Но «самочувствие» пришло позже. Вначале же, обманутый в самом себе громадною пестротою своей вечно движущейся диалектической мысли и ораторскою привычкою быстро переводить мысль в цветные образы и звучную красоту метких фраз, Плевако, несомненно, надеялся, что есть в нем какой-то материал для политического пророка. Так обманываются многие, блестящие с поверхности таланты, покуда «проклятые вопросы» не притиснут их в угол и не взглянут прямо в глаза. Когда очередь рокового экзамена дошла до Плевако, он растерялся и не сумел сказать ничего дельнее, как будто в нем «никогда не умирала надежда на введение в России такого порядка жизни, которым была когда-то (?!) красна наша царская старина»! (Речь на предвыборном собрании в Москве 14 января 1907 года). Вместо политической программы, таким образом, была пропета ария Неизвестного из «Аскольдовой могилы», что «в старину живали деды веселей своих внучат». На «проклятые вопросы» XX века отвечал сказочный лепет о XVI и XVII веке!.. Красноречием политические речи Плевако (их две в первом томе) нисколько не уступают его судебным речам. Они плохи даже не тем, что в них «нет убеждения»: темперамент убеждения Плевако умел профессионально вызывать в себе, когда хотел, даже и для мнений, которым он гораздо меньше верил и которые гораздо меньше были нужны ему. Они плохи безразличною пустотою, вокруг которой крутится словоизвитие. Плевако было просто «нечего сказать». И, в усилиях спрятать пустоту под маску многозначительности, разражался он адвокатскими заключениями, громкими и эффектными в ухе, но поразительно ничтожными на бумаге, точно в «сценической» пьесе уход актера «на хлопки»:
Драгоценнейший краеугольный камень нашей гражданственности и предмет любви безмерной, наш манифест 17 октября, могучий камень: стучитесь! Миллиардами искр ответил он вам, искр, светящихся, греющих и уничтожающих то, что худо, веселящих и радующих тех, кто любит его, верит в него и вместе с тем верит в свое будущее.

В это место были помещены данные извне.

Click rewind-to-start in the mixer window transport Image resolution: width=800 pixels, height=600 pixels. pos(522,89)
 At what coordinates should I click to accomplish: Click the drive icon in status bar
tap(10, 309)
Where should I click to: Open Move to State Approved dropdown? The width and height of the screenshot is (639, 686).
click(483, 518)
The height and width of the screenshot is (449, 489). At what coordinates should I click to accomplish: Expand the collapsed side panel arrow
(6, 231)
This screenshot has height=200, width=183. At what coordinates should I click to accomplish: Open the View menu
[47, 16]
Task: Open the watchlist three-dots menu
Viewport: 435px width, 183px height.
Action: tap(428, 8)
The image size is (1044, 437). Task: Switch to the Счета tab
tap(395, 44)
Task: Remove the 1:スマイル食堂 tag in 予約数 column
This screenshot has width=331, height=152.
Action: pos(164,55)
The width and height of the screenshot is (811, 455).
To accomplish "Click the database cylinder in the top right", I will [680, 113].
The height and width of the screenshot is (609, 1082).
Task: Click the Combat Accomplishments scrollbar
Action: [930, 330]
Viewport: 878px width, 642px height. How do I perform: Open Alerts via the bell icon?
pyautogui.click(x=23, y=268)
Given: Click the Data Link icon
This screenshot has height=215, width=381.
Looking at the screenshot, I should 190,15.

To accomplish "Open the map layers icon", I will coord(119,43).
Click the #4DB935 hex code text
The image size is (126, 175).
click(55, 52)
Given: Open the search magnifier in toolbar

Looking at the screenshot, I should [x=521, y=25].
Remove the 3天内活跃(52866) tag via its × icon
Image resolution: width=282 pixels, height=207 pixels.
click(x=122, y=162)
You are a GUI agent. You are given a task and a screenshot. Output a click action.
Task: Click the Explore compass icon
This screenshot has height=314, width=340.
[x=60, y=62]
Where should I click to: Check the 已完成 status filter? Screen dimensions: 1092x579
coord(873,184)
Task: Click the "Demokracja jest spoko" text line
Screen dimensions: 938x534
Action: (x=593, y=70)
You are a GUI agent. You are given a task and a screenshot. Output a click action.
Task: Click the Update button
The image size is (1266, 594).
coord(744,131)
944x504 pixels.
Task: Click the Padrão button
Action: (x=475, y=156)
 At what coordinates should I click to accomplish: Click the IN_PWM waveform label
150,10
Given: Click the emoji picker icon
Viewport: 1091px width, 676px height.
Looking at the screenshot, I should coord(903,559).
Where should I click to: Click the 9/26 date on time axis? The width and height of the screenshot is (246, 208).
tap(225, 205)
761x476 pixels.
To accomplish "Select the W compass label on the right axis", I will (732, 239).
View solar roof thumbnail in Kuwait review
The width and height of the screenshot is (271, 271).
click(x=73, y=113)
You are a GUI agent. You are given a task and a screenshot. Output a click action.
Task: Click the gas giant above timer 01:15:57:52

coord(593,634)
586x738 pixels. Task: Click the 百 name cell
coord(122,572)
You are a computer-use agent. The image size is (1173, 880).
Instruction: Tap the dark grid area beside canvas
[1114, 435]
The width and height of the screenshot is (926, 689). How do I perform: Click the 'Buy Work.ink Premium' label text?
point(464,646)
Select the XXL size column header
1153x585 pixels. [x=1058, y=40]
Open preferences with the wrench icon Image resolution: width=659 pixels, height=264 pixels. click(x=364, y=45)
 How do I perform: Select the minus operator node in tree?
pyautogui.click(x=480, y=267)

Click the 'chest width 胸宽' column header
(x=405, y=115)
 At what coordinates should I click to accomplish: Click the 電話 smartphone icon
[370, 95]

В судебных речах Ф. Н. Плевако этот недостаток никогда не слышен. Поверенный частных интересов – защитник или обвинитель, он опирался, как на каменную стену, на конкретный материал, которым распоряжался, поистине, с волшебным мастерством, как юрист, как поэт, как психолог. И вырастали из этой тройственности: оратор-гигант, речь-пламя, слово-молния, которое уничтожало противную сторону, и потрясало, и разбивало силою своею не только слушателей, но и прежде всех самого вдохновенного ритора. «Сам плачет, а мы все рыдаем», – этот иронический стих мог бы послужить совсем не ироническим эпиграфом к собранию речей Плевако. И плакал он тогда не по-актерски, не притворно, не показной чувствительности ради, не «для присяжных», но совершенно – в этот момент – искреннею, из буйного сердца вылившеюся слезою… Речи по делу игуменьи Митрофании (1873, с нее, как известно, началась всероссийская слава Плевако), речь по делу Булах (1881, обвинялась в «причинении с корыстной целью расстройства умственных способностей» богатой купчихе Мазуриной), речи по делам о тяжких семейных и любовных драмах (Лукашевича, Прасковьи Качки, Лебедева, Ильяшенко, князя Грузинского и пр.) сохранились как свидетельства мощной способности Плевако «бить по сердцам с неведомою силою». Первые две из названных трудно читать без волнения даже теперь – в обесцвеченной печатной передаче и тридцать лет спустя!
Человек мистического мировоззрения, Плевако умел влиять на суд и присяжных мистическими же средствами. Иногда он на них сильно срывался (в Петербурге, напр.), но, попадая в подходящую среду, творил ими чудеса. Никто искуснее Плевако не «фехтовал текстами». С годами мистическое настроение захватывало знаменитого адвоката все глубже и глубже, стало для него искреннею потребностью. Это отозвалось и на его красноречии. Если следить за хронологией речей Плевако, легко заметить одну особенность: чем позже по годам речь, тем реже Плевако «защищает», – все чаще просит извинить и простить, все слабее опирается на право, все крепче нажимает струны милосердия и сострадания. Его клиенты начинают почти сплошь сходить со скамьи подсудимых не столько оправданные, сколько помилованные. Присяжные отпускают их не потому, что убедились в их невинности, но потому, что пожалели: выплакал им пощаду защитник. Их не обелили, но отверзли им милосердия двери – к покаянию. Клиентам Плевако, – в это время все больше директорам банков и разным крупным предпринимателям, – эти аппеляции из области права в область религиозного отпущения грехов «по душам» весьма помогали. Но оратору, который по делу о скандале на заседании уполномоченных московского Кредитного общества (1896, дело Семенковича) предпочитал вместо речи по существу цитировать апостола Павла, конечно, было уже поздно помышлять о гражданской роли и метаморфозе в трибуна. И, действительно, роль не удалась и метаморфоза не совершилась.